The city will also be applying that tax to online rentals from companies like Airbnb.
The two taxes are expected to bring in about $500,000 this year – something the mayor says will fill the $2.1 million gap.
“At this time if we do nothing, that money will come from our property taxes, so there would be a property tax increase,” said Mayor Steve Chirico. “So at this time if we approve this item this evening instead of it going to property taxes it’ll go to other revenue sources, so this will be one of them.”
Council voted unanimously to raise both rates.
Also at the meeting, council denied a request to add a three-day Italian festival to the city’s 2018 special events calendar, which was finalized in November.
“We have to draw the line somewhere so we can plan the next year ahead, and you came in after the close of the process,” said Councilman John Krummen.
Festa Italiana was planned to take place at Naper Settlement, and discussion quickly turned to questions about the city-funded museum’s purpose and the special event application process.
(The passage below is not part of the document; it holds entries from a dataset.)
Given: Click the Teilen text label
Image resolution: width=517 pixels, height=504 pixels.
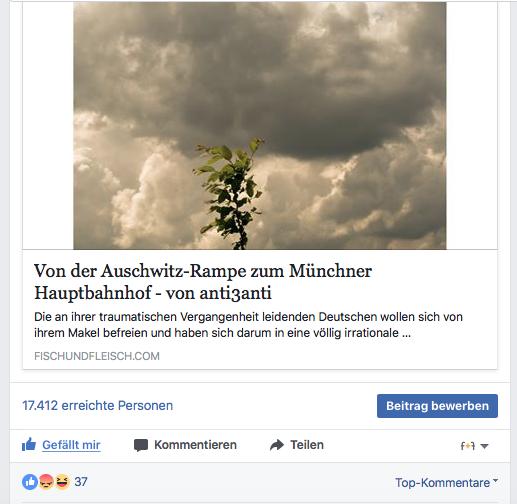Looking at the screenshot, I should [x=307, y=445].
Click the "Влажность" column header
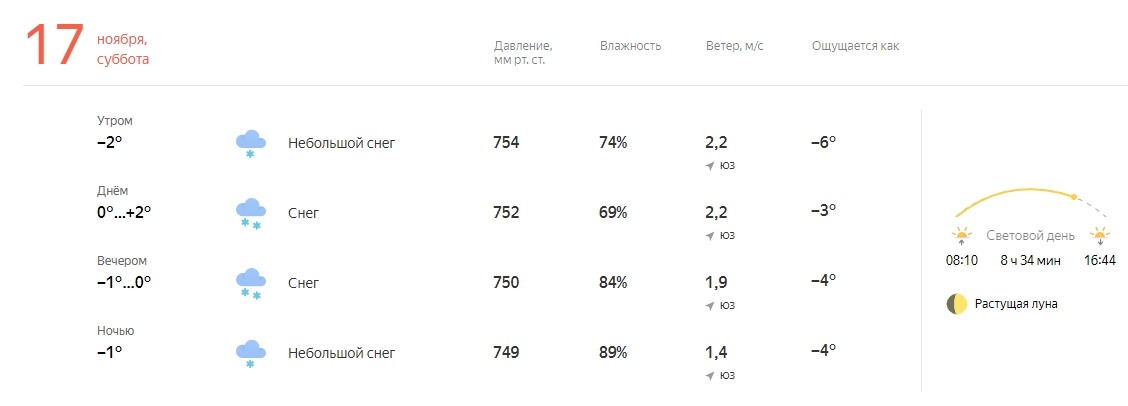This screenshot has height=406, width=1128. tap(630, 47)
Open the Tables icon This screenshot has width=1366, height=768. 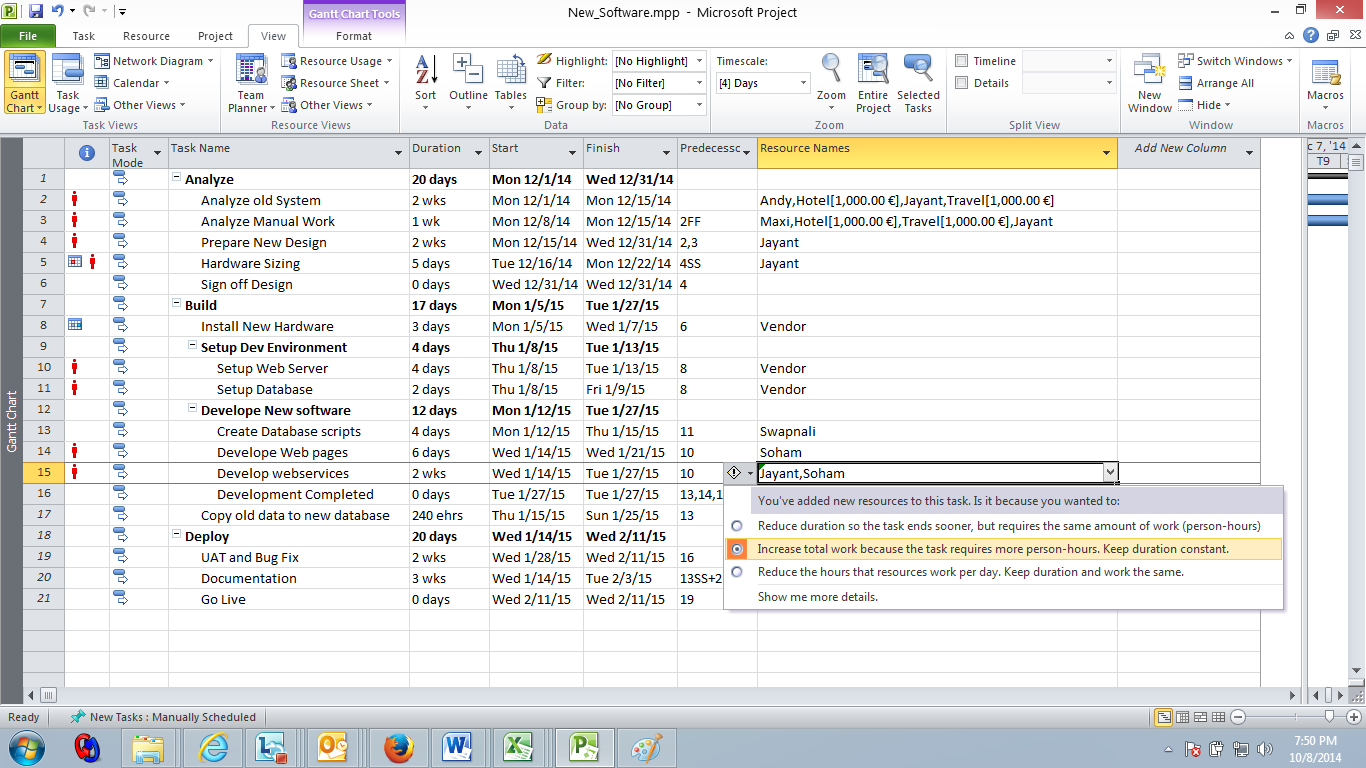[510, 82]
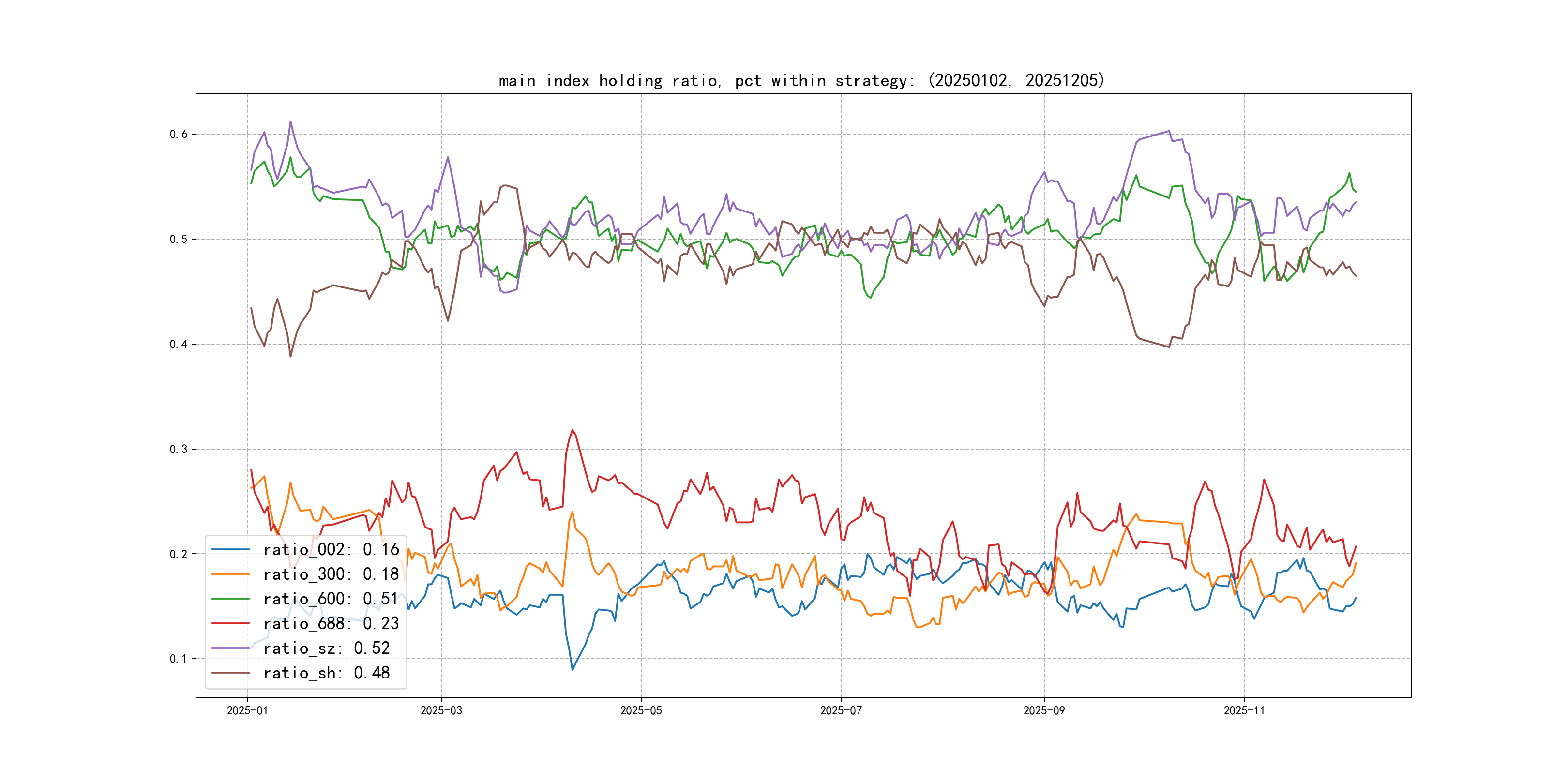Click the blue line swatch in legend
This screenshot has width=1568, height=784.
(231, 550)
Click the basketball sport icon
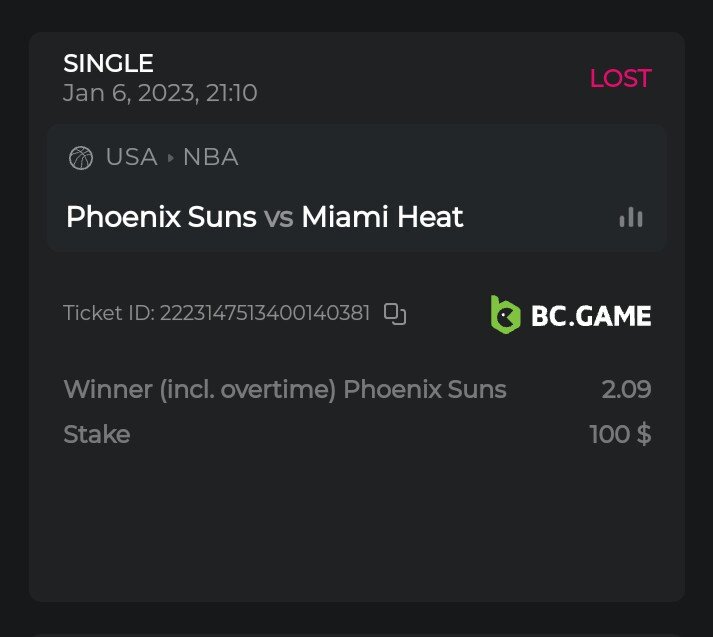Screen dimensions: 713x637 (80, 158)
John Barry of Star Events planned the festival and says the city’s application process was not clear and had no application deadline on the request forms.
Councilwoman Patty Gustin and Mayor Steve Chirico questioned denying an event that would raise money for the settlement.
“As a city council we have said to the settlement ‘Do things to make it relevant do things to make it healthy, and do things to increase the budget.’ And for us to deny it is like speaking out of both sides of your mouth,” Gustin said.
Rena Tamayo-Calabrese, executive director and CEO of Naper Settlement, says increasing revenue was part of the mission she was given.
“My direction was make the museum more relevant, bring more people to the museum and revenue has to go up,” Tamayo-Calabrese explained.
City staff says they first heard about the event in October but were unable to schedule a meeting before January.
“I’m very, very puzzled by that. Three months to get a meeting together? Seems very confusing to me,” said Krummen. “That being said sounds like we need to clean up some of our processes.”
Chirico says he would not have voted to finalize the calendar in November if he had known about the event.
Council members said moving forward they want to discuss SECA processes and the museum’s mission.
Naperville News 17’s Beth Bria reports.